A new research project designed to unlock the potential of sustainable shrimp production in the UK plans to co-locate production with anaerobic digestion (AD) facilities.

The project, led by experts at the University in Exeter in partnership with the University of Reading and Rothamsted Research, has received a multi-million pound funding boost.

The research, which also includes 11 industrial partners including Sainsbury’s, Lyons Seafoods and Ixora Energy, has received £2 million (€2.37 million) from UK Research and Innovation, as part of its Transforming UK Food Systems Strategic Priorities Fund Programme.

The project seeks to introduce a risk-free, healthier, and sustainable supply chain for consumers by helping to expand this model of production across the UK, while encouraging UK terrestrial farms to carry out practices that directly benefit the environment and human health.

It plans to co-locate shrimp farming production with renewable energy sources across several existing AD plants.
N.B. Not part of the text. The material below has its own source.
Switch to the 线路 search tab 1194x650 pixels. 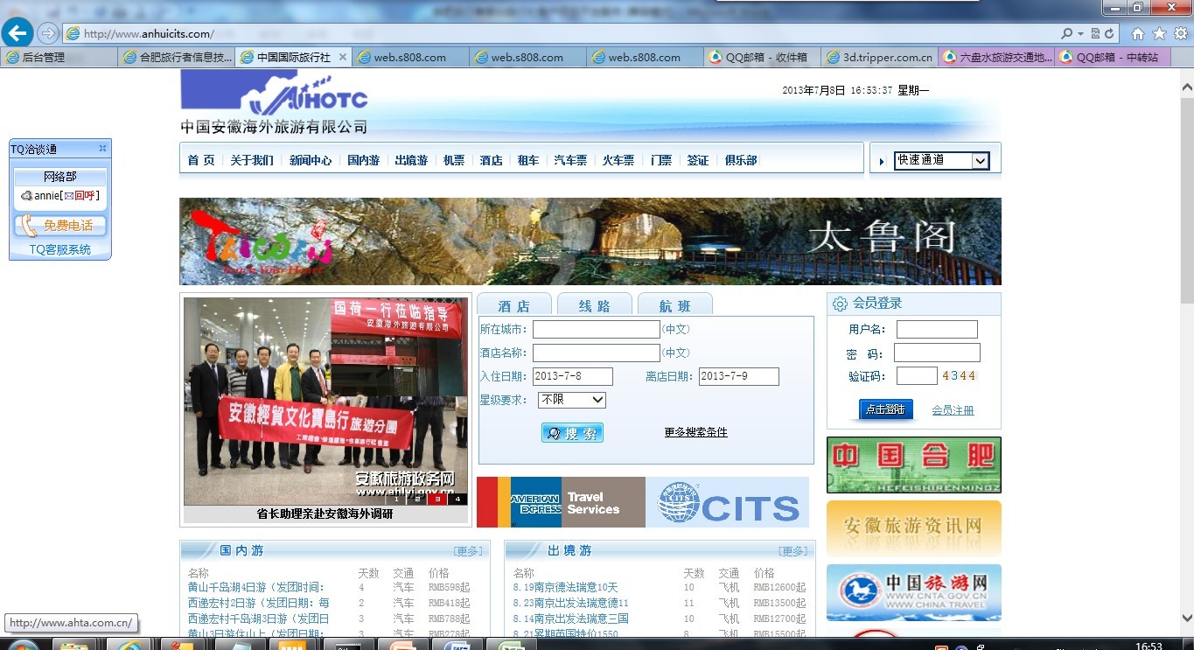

The research team believes that if just 20% of the UK’s current AD plants were adapted for shrimp farming, they could introduce 960 shrimp production units and harvest 5,520 tonnes of shrimp per year – around 25% of current UK warm water shrimp imports.

The project, titled ‘Transformational blueprint for a blue economy on UK terrestrial farms: integrating sustainable shrimp production in a changing agricultural landscape’, will be led by Professor Rod Wilson, from Exeter’s Biosciences department, with co-investigators including Professor Ian Bateman from Exeter’s Land, Environment, Economics and Policy Institute.

“In the UK, we already love eating shrimp (king prawns) as a healthy, high quality and tasty seafood,” said Wilson.

“This project aims to transform practices on UK terrestrial farms to encourage the integration of home-grown, indoor shrimp production alongside anaerobic digesters that use farm waste to make renewable energy.

“These digesters also generate a lot of heat, which is otherwise wasted, but tropical king prawn farms can utilise this heat to make their production cost-effective in the UK. This simultaneously means we will have better control over both their nutritional quality and the environmental impact of their production.”